Your objective: Rewrite every line of the items below as a JSON list of strings, one string per line, leaving out blank lines.

--- START ---

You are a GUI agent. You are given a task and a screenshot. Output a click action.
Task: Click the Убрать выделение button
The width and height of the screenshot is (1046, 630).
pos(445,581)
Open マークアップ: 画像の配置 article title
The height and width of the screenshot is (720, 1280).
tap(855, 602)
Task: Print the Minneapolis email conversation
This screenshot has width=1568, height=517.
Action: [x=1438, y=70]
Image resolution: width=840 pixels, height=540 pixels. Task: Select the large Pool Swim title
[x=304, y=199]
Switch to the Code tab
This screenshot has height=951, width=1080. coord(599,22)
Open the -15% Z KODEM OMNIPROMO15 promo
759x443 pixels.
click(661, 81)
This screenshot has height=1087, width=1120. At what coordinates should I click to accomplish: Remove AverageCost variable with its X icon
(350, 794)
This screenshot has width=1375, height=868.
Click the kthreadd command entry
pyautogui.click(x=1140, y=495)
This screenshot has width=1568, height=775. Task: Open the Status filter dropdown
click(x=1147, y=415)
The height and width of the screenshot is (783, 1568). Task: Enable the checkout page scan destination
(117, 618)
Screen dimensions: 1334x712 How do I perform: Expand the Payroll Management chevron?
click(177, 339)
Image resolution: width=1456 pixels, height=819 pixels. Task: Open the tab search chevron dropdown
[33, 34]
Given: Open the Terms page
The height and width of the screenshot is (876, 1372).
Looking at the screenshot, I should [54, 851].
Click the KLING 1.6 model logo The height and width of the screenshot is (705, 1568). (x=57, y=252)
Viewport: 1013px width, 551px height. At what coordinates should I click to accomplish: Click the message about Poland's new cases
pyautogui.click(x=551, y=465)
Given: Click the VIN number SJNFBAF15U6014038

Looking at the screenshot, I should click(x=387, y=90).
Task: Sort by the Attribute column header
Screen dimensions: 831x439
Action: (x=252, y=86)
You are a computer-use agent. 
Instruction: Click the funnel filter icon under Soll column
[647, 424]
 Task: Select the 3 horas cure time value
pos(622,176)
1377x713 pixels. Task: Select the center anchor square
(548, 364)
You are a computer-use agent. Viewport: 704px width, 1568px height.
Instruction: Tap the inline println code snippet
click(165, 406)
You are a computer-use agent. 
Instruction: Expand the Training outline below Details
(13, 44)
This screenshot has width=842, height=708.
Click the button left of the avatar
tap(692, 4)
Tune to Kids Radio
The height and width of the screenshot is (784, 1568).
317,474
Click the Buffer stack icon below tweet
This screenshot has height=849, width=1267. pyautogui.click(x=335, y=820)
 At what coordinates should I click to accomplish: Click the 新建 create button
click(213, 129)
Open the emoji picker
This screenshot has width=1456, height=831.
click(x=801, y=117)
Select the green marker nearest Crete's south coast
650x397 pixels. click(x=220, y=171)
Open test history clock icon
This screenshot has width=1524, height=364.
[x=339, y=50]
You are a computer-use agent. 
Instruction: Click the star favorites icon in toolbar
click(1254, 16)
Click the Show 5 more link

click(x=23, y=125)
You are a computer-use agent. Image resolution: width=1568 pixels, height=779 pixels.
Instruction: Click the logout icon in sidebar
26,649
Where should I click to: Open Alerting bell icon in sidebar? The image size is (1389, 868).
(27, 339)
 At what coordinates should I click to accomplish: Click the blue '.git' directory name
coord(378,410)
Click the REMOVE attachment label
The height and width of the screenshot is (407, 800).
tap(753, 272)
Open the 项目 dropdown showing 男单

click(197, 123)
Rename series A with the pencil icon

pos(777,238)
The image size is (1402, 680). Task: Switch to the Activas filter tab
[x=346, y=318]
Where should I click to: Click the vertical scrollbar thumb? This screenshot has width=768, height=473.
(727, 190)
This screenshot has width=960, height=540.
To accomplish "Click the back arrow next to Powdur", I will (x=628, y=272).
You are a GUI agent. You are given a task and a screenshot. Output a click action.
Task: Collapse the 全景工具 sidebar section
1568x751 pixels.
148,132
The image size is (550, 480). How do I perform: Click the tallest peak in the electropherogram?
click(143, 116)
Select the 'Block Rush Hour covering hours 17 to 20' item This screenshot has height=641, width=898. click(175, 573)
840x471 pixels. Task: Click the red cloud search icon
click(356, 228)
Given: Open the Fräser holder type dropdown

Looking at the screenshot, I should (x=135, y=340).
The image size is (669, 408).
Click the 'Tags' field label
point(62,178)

--- END ---

Finished task:
[
  "You are a GUI agent. You are given a task and a screenshot. Output a click action.",
  "Task: Click the Убрать выделение button",
  "The width and height of the screenshot is (1046, 630).",
  "pos(445,581)",
  "Open マークアップ: 画像の配置 article title",
  "The height and width of the screenshot is (720, 1280).",
  "tap(855, 602)",
  "Task: Print the Minneapolis email conversation",
  "This screenshot has width=1568, height=517.",
  "Action: [x=1438, y=70]",
  "Image resolution: width=840 pixels, height=540 pixels. Task: Select the large Pool Swim title",
  "[x=304, y=199]",
  "Switch to the Code tab",
  "This screenshot has height=951, width=1080. coord(599,22)",
  "Open the -15% Z KODEM OMNIPROMO15 promo",
  "759x443 pixels.",
  "click(661, 81)",
  "This screenshot has height=1087, width=1120. At what coordinates should I click to accomplish: Remove AverageCost variable with its X icon",
  "(350, 794)",
  "This screenshot has width=1375, height=868.",
  "Click the kthreadd command entry",
  "pyautogui.click(x=1140, y=495)",
  "This screenshot has width=1568, height=775. Task: Open the Status filter dropdown",
  "click(x=1147, y=415)",
  "The height and width of the screenshot is (783, 1568). Task: Enable the checkout page scan destination",
  "(117, 618)",
  "Screen dimensions: 1334x712 How do I perform: Expand the Payroll Management chevron?",
  "click(177, 339)",
  "Image resolution: width=1456 pixels, height=819 pixels. Task: Open the tab search chevron dropdown",
  "[33, 34]",
  "Given: Open the Terms page",
  "The height and width of the screenshot is (876, 1372).",
  "Looking at the screenshot, I should [54, 851].",
  "Click the KLING 1.6 model logo The height and width of the screenshot is (705, 1568). (x=57, y=252)",
  "Viewport: 1013px width, 551px height. At what coordinates should I click to accomplish: Click the message about Poland's new cases",
  "pyautogui.click(x=551, y=465)",
  "Given: Click the VIN number SJNFBAF15U6014038",
  "Looking at the screenshot, I should click(x=387, y=90).",
  "Task: Sort by the Attribute column header",
  "Screen dimensions: 831x439",
  "Action: (x=252, y=86)",
  "You are a computer-use agent. ",
  "Instruction: Click the funnel filter icon under Soll column",
  "[647, 424]",
  " Task: Select the 3 horas cure time value",
  "pos(622,176)",
  "1377x713 pixels. Task: Select the center anchor square",
  "(548, 364)",
  "You are a computer-use agent. Viewport: 704px width, 1568px height.",
  "Instruction: Tap the inline println code snippet",
  "click(165, 406)",
  "You are a computer-use agent. ",
  "Instruction: Expand the Training outline below Details",
  "(13, 44)",
  "This screenshot has width=842, height=708.",
  "Click the button left of the avatar",
  "tap(692, 4)",
  "Tune to Kids Radio",
  "The height and width of the screenshot is (784, 1568).",
  "317,474",
  "Click the Buffer stack icon below tweet",
  "This screenshot has height=849, width=1267. pyautogui.click(x=335, y=820)",
  " At what coordinates should I click to accomplish: Click the 新建 create button",
  "click(213, 129)",
  "Open the emoji picker",
  "This screenshot has width=1456, height=831.",
  "click(x=801, y=117)",
  "Select the green marker nearest Crete's south coast",
  "650x397 pixels. click(x=220, y=171)",
  "Open test history clock icon",
  "This screenshot has width=1524, height=364.",
  "[x=339, y=50]",
  "You are a computer-use agent. ",
  "Instruction: Click the star favorites icon in toolbar",
  "click(1254, 16)",
  "Click the Show 5 more link",
  "click(x=23, y=125)",
  "You are a computer-use agent. Image resolution: width=1568 pixels, height=779 pixels.",
  "Instruction: Click the logout icon in sidebar",
  "26,649",
  "Where should I click to: Open Alerting bell icon in sidebar? The image size is (1389, 868).",
  "(27, 339)",
  " At what coordinates should I click to accomplish: Click the blue '.git' directory name",
  "coord(378,410)",
  "Click the REMOVE attachment label",
  "The height and width of the screenshot is (407, 800).",
  "tap(753, 272)",
  "Open the 项目 dropdown showing 男单",
  "click(197, 123)",
  "Rename series A with the pencil icon",
  "pos(777,238)",
  "The image size is (1402, 680). Task: Switch to the Activas filter tab",
  "[x=346, y=318]",
  "Where should I click to: Click the vertical scrollbar thumb? This screenshot has width=768, height=473.",
  "(727, 190)",
  "This screenshot has width=960, height=540.",
  "To accomplish \"Click the back arrow next to Powdur\", I will (x=628, y=272).",
  "You are a GUI agent. You are given a task and a screenshot. Output a click action.",
  "Task: Collapse the 全景工具 sidebar section",
  "1568x751 pixels.",
  "148,132",
  "The image size is (550, 480). How do I perform: Click the tallest peak in the electropherogram?",
  "click(143, 116)",
  "Select the 'Block Rush Hour covering hours 17 to 20' item This screenshot has height=641, width=898. click(175, 573)",
  "840x471 pixels. Task: Click the red cloud search icon",
  "click(356, 228)",
  "Given: Open the Fräser holder type dropdown",
  "Looking at the screenshot, I should (x=135, y=340).",
  "The image size is (669, 408).",
  "Click the 'Tags' field label",
  "point(62,178)"
]